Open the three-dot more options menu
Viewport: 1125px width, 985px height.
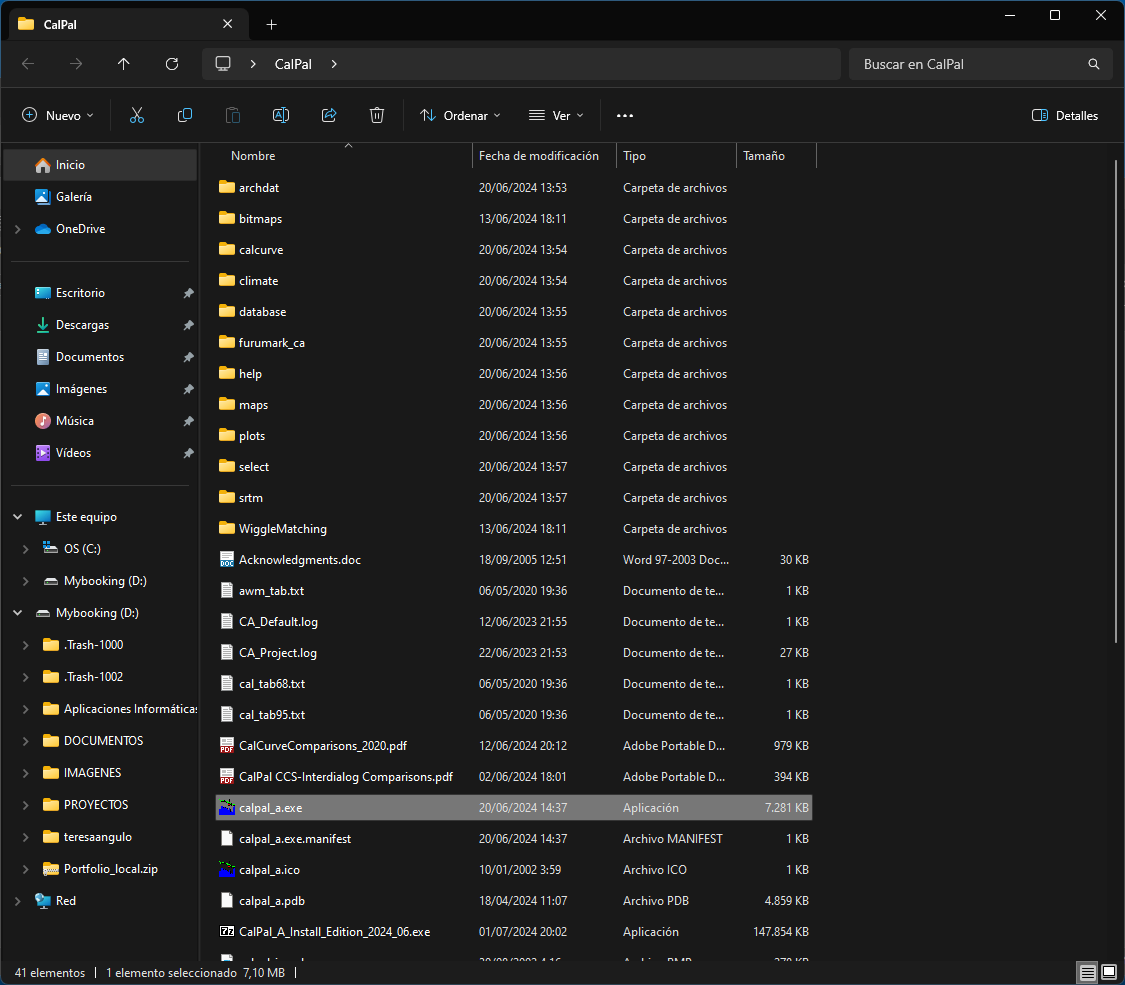tap(625, 115)
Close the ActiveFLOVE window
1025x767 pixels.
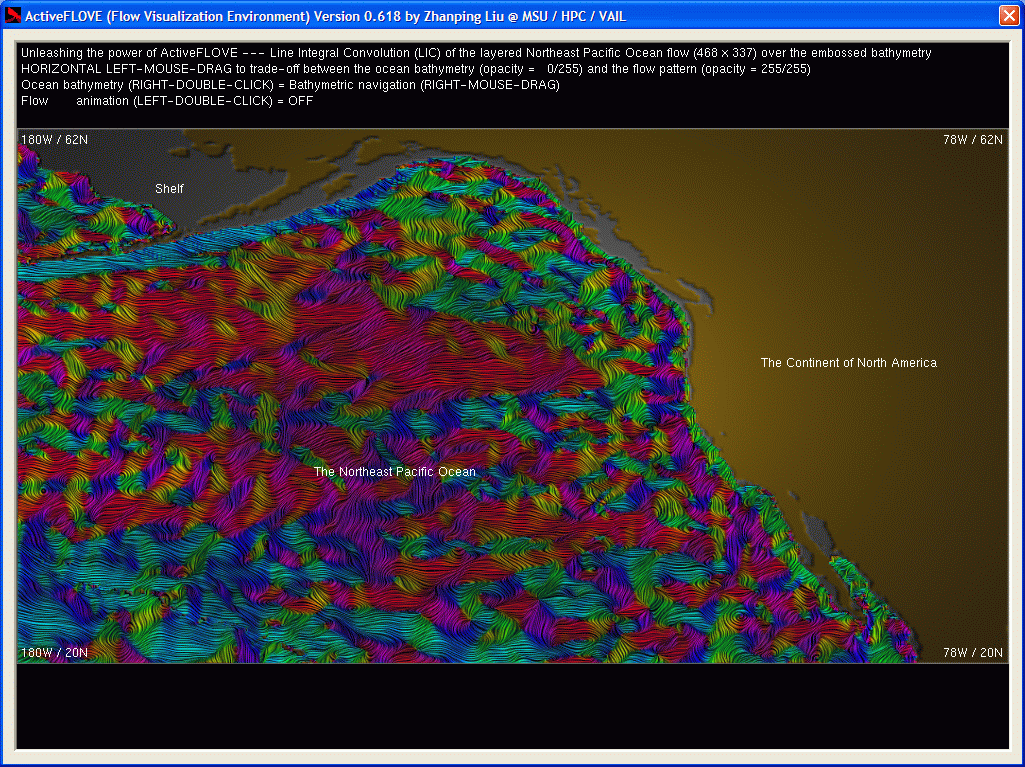pos(1008,15)
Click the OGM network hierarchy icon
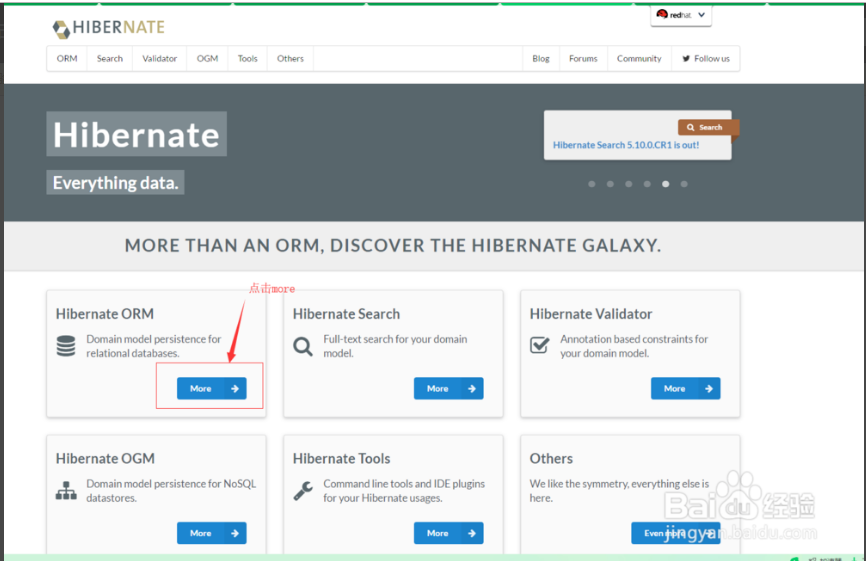The image size is (866, 561). point(66,490)
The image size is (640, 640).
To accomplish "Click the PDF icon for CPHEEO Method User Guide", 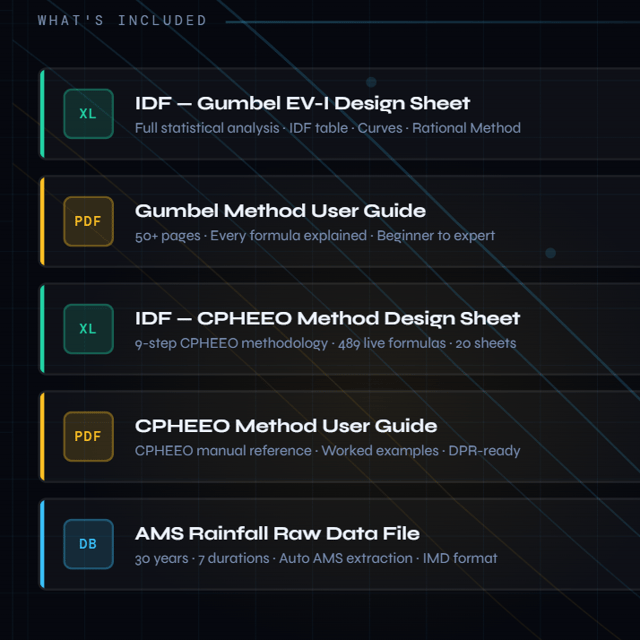I will coord(89,436).
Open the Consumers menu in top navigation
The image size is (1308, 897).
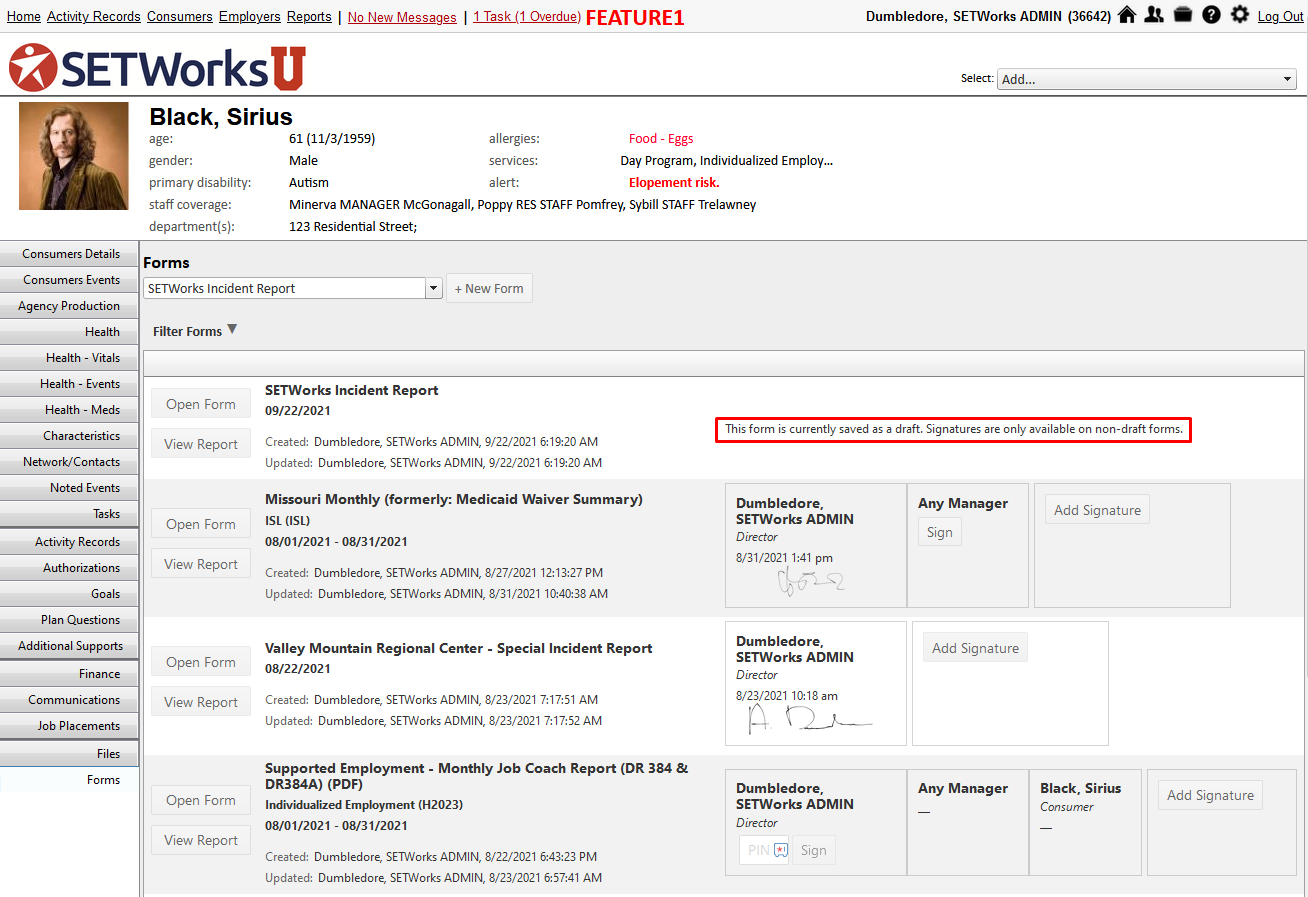tap(180, 17)
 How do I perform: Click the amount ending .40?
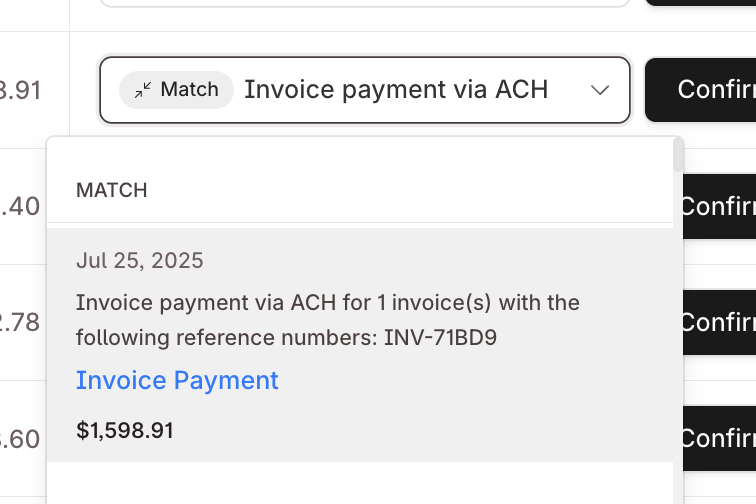click(x=20, y=206)
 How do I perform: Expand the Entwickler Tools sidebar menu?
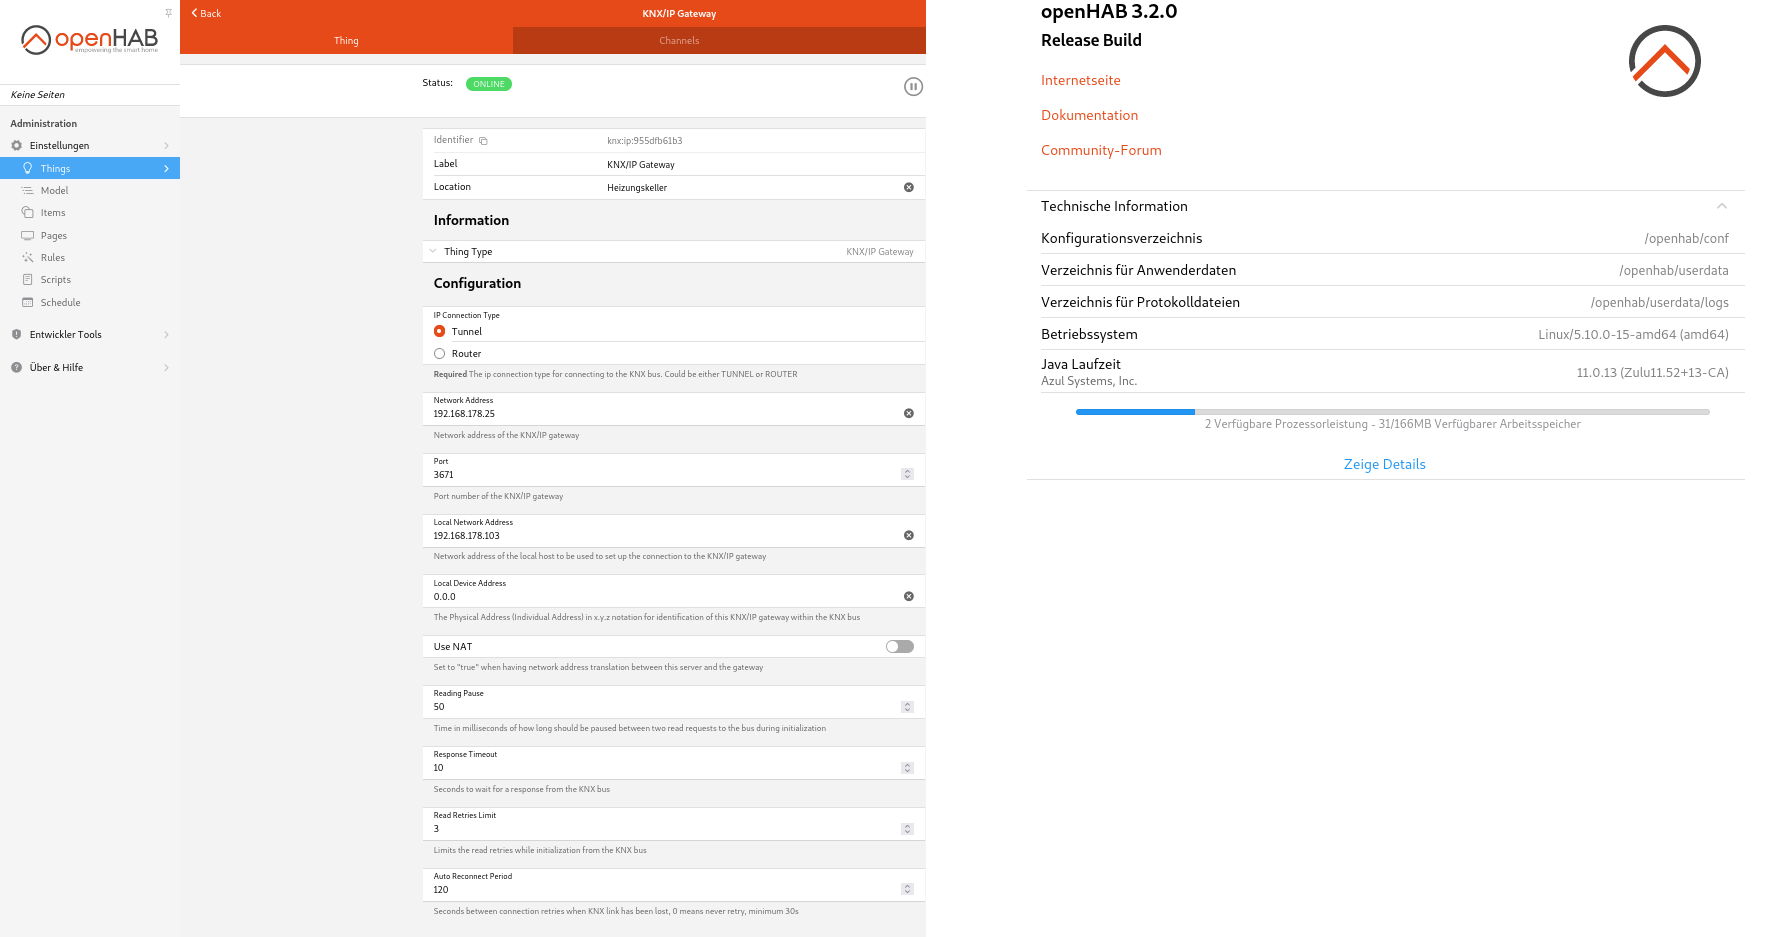90,335
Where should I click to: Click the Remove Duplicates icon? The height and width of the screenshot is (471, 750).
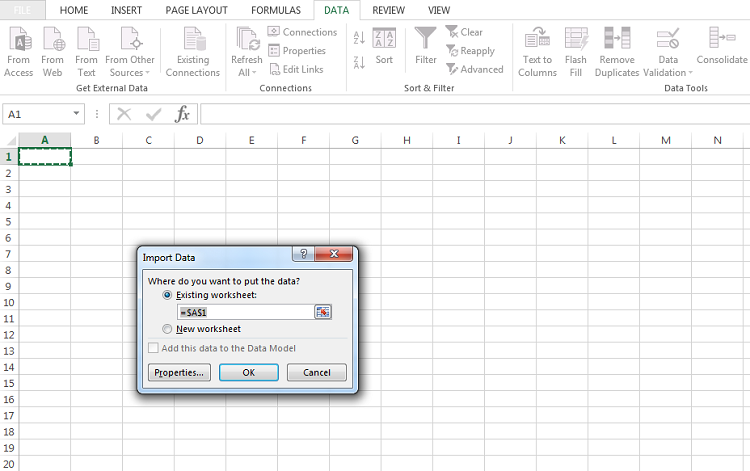(616, 40)
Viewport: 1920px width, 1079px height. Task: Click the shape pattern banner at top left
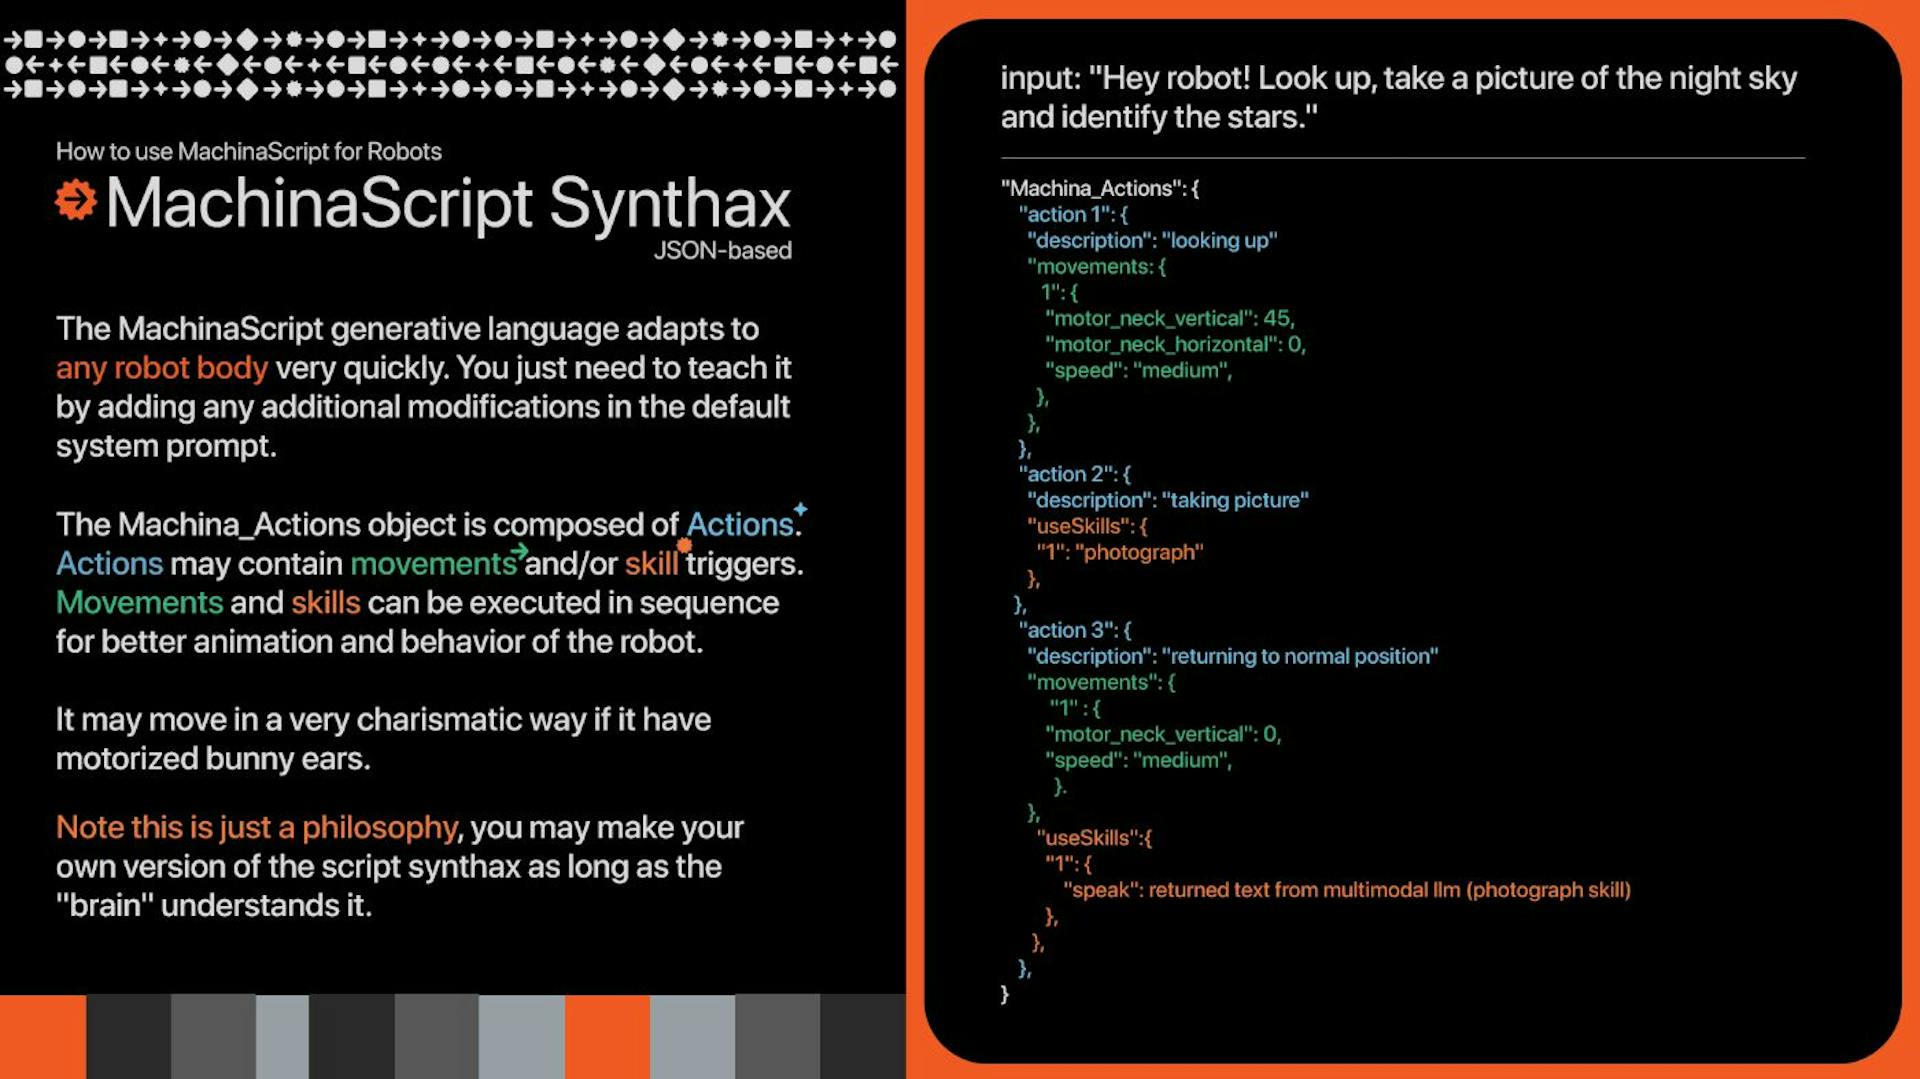click(450, 64)
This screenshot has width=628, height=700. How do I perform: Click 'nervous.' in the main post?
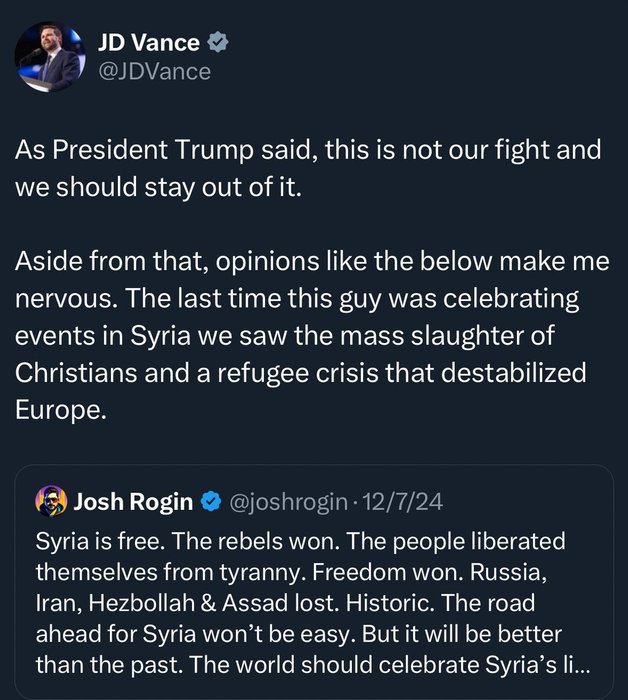point(59,299)
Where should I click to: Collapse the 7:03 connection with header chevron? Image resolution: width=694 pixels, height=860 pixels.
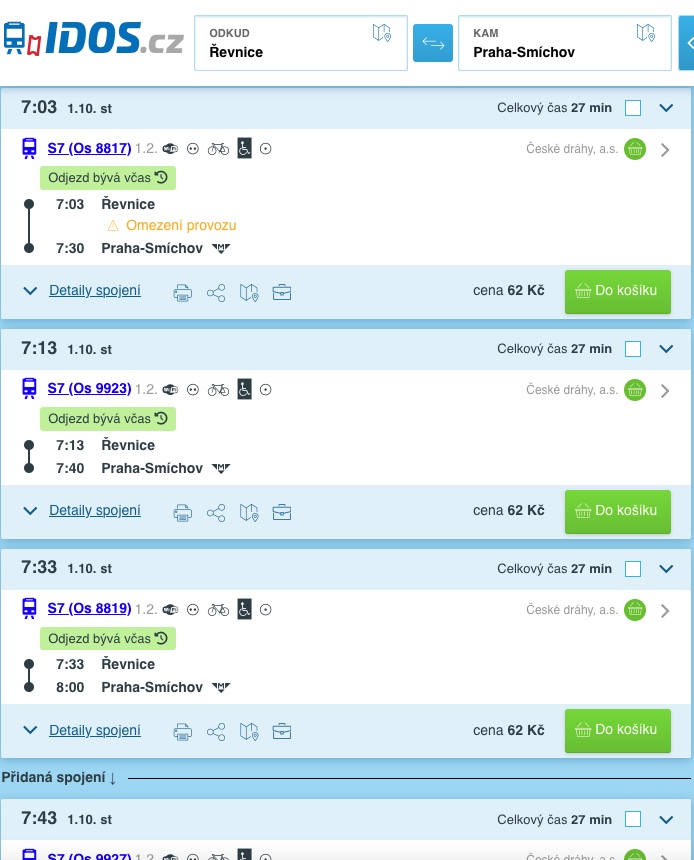pos(667,108)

Problem statement:
Find all the lines containing "Open" in the material, then copy them.

Your response:
Open the three-dot more options menu
Open the Consumers menu in top navigation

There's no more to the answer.